# Teens to possible late Toc Gendron 3 wheel with Steering Wheel



## cr250mark (Aug 23, 2021)

Og Black with gold box lines 
Unbelievable Saddle with suspension post
16” rears 8” ftont
Chainguard with block chain
Rats 
Top o the line for its Era


----------



## Rustngrease (Aug 24, 2021)

This is an amazing piece


----------



## ridingtoy (Aug 24, 2021)

Mark, that's about the neatest looking antique tricycle I've ever seen! Appears to have some design elements of the treadle style tricycles made back then.
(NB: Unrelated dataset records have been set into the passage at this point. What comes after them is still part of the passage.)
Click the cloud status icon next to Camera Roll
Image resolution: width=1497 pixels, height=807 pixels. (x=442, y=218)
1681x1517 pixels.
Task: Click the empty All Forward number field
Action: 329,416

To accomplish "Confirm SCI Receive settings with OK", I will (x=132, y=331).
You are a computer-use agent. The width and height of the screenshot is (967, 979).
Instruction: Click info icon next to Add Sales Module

Definitely a rare bird!

Dave


----------



## cr250mark (Aug 24, 2021)

ridingtoy said:


> Mark, that's about the neatest looking antique tricycle I've ever seen! Appears to have some design elements of the treadle style tricycles made back then. Definitely a rare bird!
> 
> Dave



Thank you Dave
Yah man cool features it does have
Arched upper frame , I thought the entire seat optionally rotated
Back and fourth when I first saw the arched design . But no it’s fixed.
Just a good detail

Thank you , glad ya enjoyed checking it out. 
Mark


----------



## Kato (Aug 24, 2021)

Incredible = 10 !!!!


----------



## dfa242 (Aug 25, 2021)




----------



## 49autocycledeluxe (Aug 25, 2021)

things were so much more cool before they invented plastic.


----------



## cr250mark (Dec 26, 2021)

New information Located in Teens -Mead - Chicago Catalog nails down the guess to
A “CYCOBILE”
A item for the Child that has outgrown a Velocopide and for the parent to nervous to
Advance them to a Bicycle a “ CYCOBILE”
Is the Choice
Class A version sold for the smaller chap for $9.50


----------



## Rustngrease (Dec 26, 2021)

cr250mark said:


> New information Located in Teens -Mead - Chicago Catalog nails down the guess to
> A “CYCOBILE”
> A item for the Child that has outgrown a Velocopide and for the parent to nervous to
> Advance them to a Bicycle a “ CYCOBILE”
> ...



Such a rad piece


----------



## ridingtoy (Dec 26, 2021)

cr250mark said:


> New information Located in Teens -Mead - Chicago Catalog nails down the guess to
> A “CYCOBILE”
> A item for the Child that has outgrown a Velocopide and for the parent to nervous to
> Advance them to a Bicycle a “ CYCOBILE”
> ...



Mark,

Great job sleuthing that "Cycobile" out! So it's a "tweener" kids vehicle to fill in between a tricycle and bicycle. I wonder how many are still in existence?

Dave


----------



## cr250mark (Dec 26, 2021)

ridingtoy said:


> Mark,
> 
> Great job sleuthing that "Cycobile" out! So it's a "tweener" kids vehicle to fill in between a tricycle and bicycle. I wonder how many are still in existence?
> 
> Dave



tweener it is , yes 
I also wonder ! Would be interested to here 

mark


----------



## dfa242 (Dec 27, 2021)

It's so cool you found that documentation - is the catalog dated?
I'm sure there are others in front of me in line, but if you ever need to make room in your stable....wink, wink.


----------



## Freqman1 (Dec 27, 2021)

I'm not much on the TOC stuff but that is an amazing piece! V/r Shawn


----------



## cr250mark (Dec 27, 2021)

dfa242 said:


> It's so cool you found that documentation - is the catalog dated?
> I'm sure there are others in front of me in line, but if you ever need to make room in your stable....wink, wink.







dfa242 said:


> It's so cool you found that documentation - is the catalog dated?
> I'm sure there are others in front of me in line, but if you ever need to make room in your stable....wink, wink.




Dean
Going off ,
The specific Mead Catalog #118 that I stumbled upon this CYCOBILE ad did not have a Date but featured new lines of the Premier bicycle line which were in that 1915 -18  range to my knowledge .

Mark


----------